━━━ RECORD LIST

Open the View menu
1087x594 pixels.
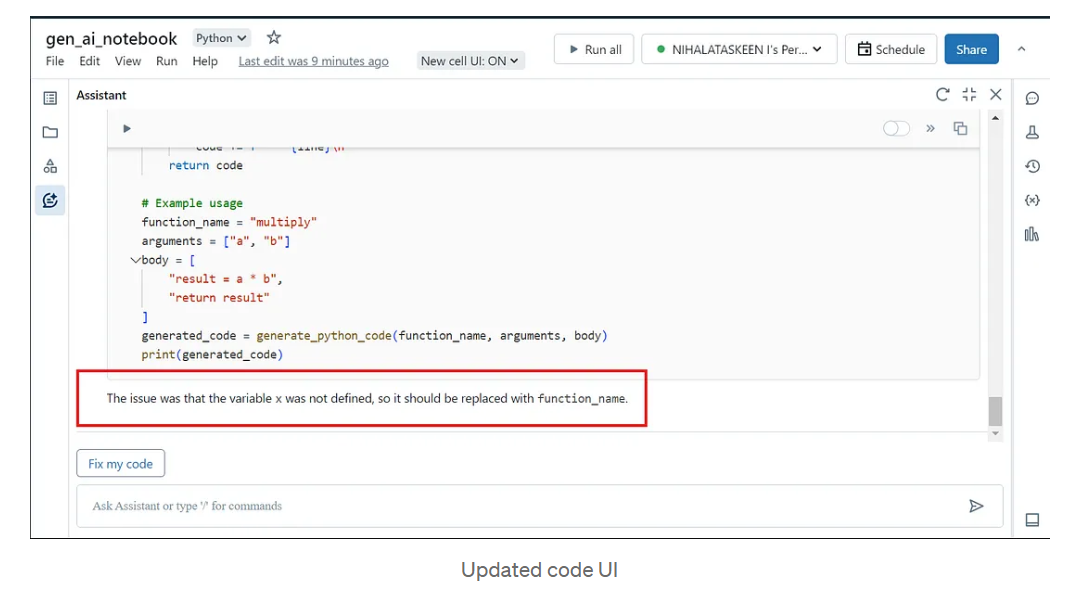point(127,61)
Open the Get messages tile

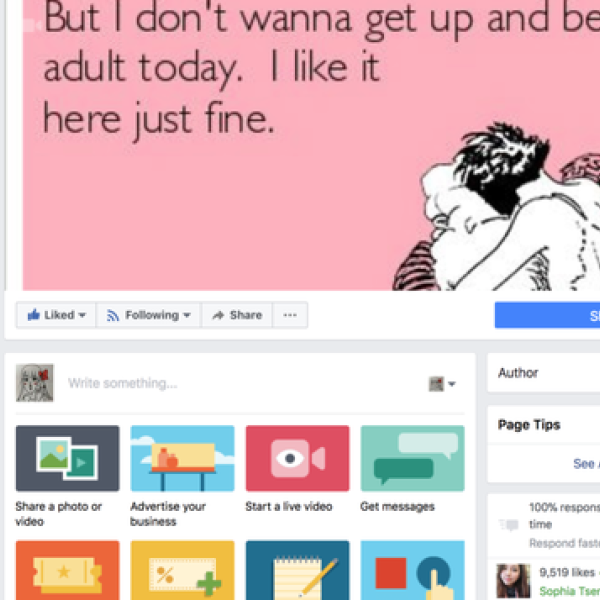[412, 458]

━━━━━━
━━━ RECORD LIST

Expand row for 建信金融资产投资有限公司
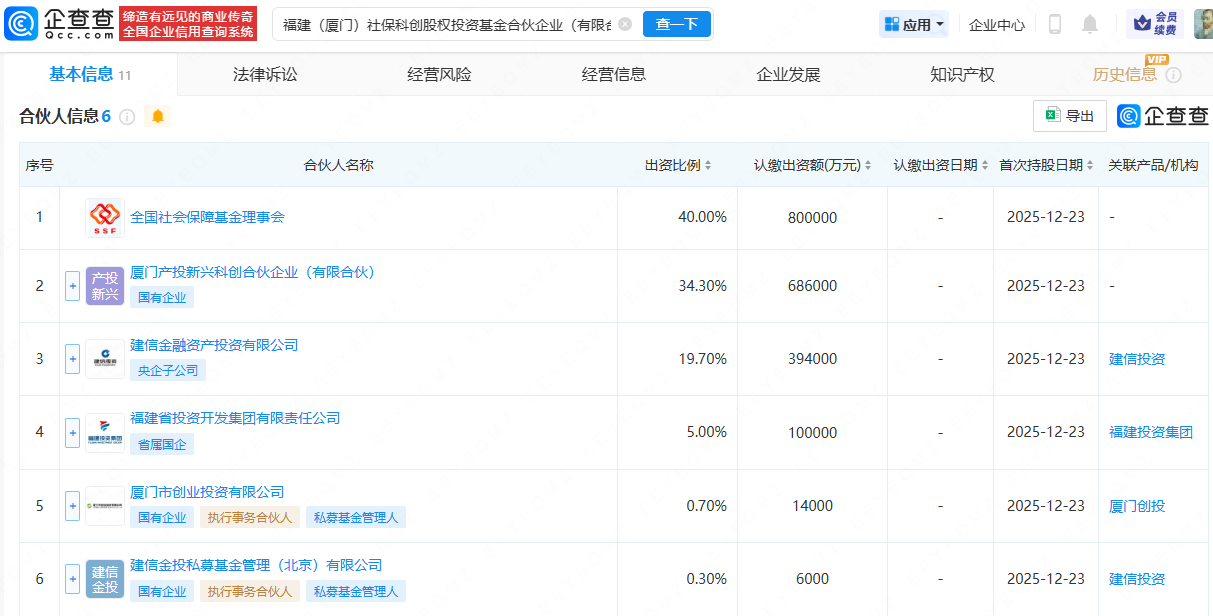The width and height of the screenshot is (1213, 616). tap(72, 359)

━━━━━━
━━━ RECORD LIST

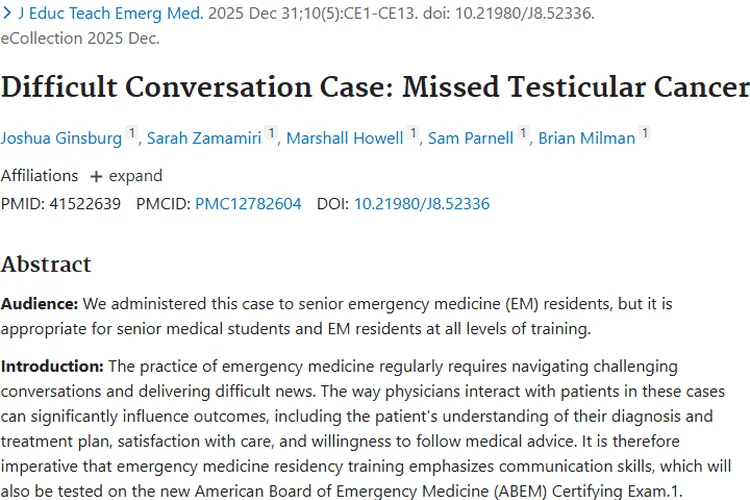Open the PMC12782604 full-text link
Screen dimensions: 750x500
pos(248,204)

━━━━━━

● STATED TASK
Retype the data word for word, starting at the line containing "Open the PMC12782604 full-text link" and ending at the line containing "pos(248,204)". Leave out the pictures.

● WRITTEN REPLY
Open the PMC12782604 full-text link
Screen dimensions: 750x500
pos(248,204)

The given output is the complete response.